4° domingo después de Pentecostés, 13º en el año

¡Señor, Dios mío, mírame, respóndeme, llena mis ojos de luz!
¡Que no caiga yo en el sueño de la muerte!
¡Que no diga mi enemigo: «Lo he vencido»!
¡Que no se alegre si yo fracaso!

Yo confío en tu amor; mi corazón se alegra porque tú me salvas.
¡Cantaré al Señor por el bien que me ha hecho!

Salmo 13,4-6

Parece que esto fue escrito ayer. Describe un estado ánimo muy común en nuestros días.

El salmista describe todos sus miedos: la amargura, la muerte, ser olvidado por Dios, y ese silencio de Dios que muchos sienten y que a veces es bastante peligroso por poder convertirse en depresiones y hasta en enfermedades.

Nos preguntamos: ¿cómo surgen?, ¿cuál es la causa?

Estoy convencido de que todos esos peligros y miedos tienen su causa en la soledad y la insatisfacción.

Se puede estar entre mucha gente y estar solo, y tener infinidad de bienes, estar tapado de trabajo, pero estar insatisfecho.

Yo creo que Dios nos hizo para que haya alguien a quien él pueda querer y amar, con quien pueda hablar y planificar. Nosotros estamos hechos a su imagen y semejanza. Estamos hechos para amar a otros, hablar y vivir con ellos.

Conozco varias personas que sufren porque no logran abrir sus corazones y sus puños. Se niegan a recibir el amor de Dios de lleno en sus corazones y no abren sus manos para sembrarlo a su alrededor. Viven con la mente fija en sí mismos y sufren porque les falta el antídoto del veneno de la soledad: el amor.

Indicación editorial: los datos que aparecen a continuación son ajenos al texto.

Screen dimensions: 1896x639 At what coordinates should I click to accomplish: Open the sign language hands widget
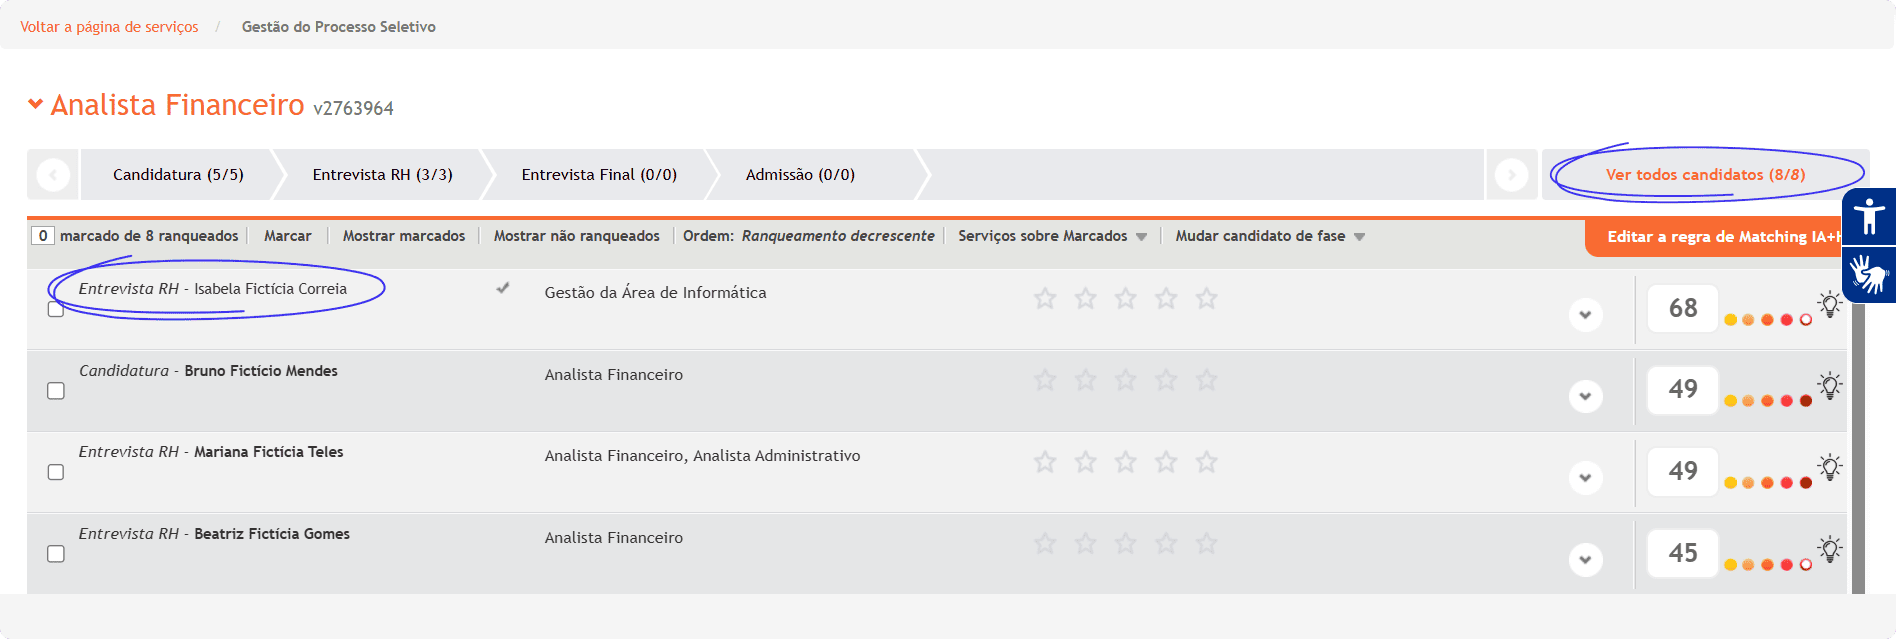1868,274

Este salmo es hoy un llamado de atención para todos los que conocen y viven de ese amor que Dios les regala. Nosotros somos llamados para repartirlo. Ya que lo hemos recibido gratuitamente, sembrémoslo gratuitamente y en abundancia, para que los que nos rodean también puedan cantar: ¡Yo confío en tu amor! ¡Mi corazón se alegra porque tú me salvas!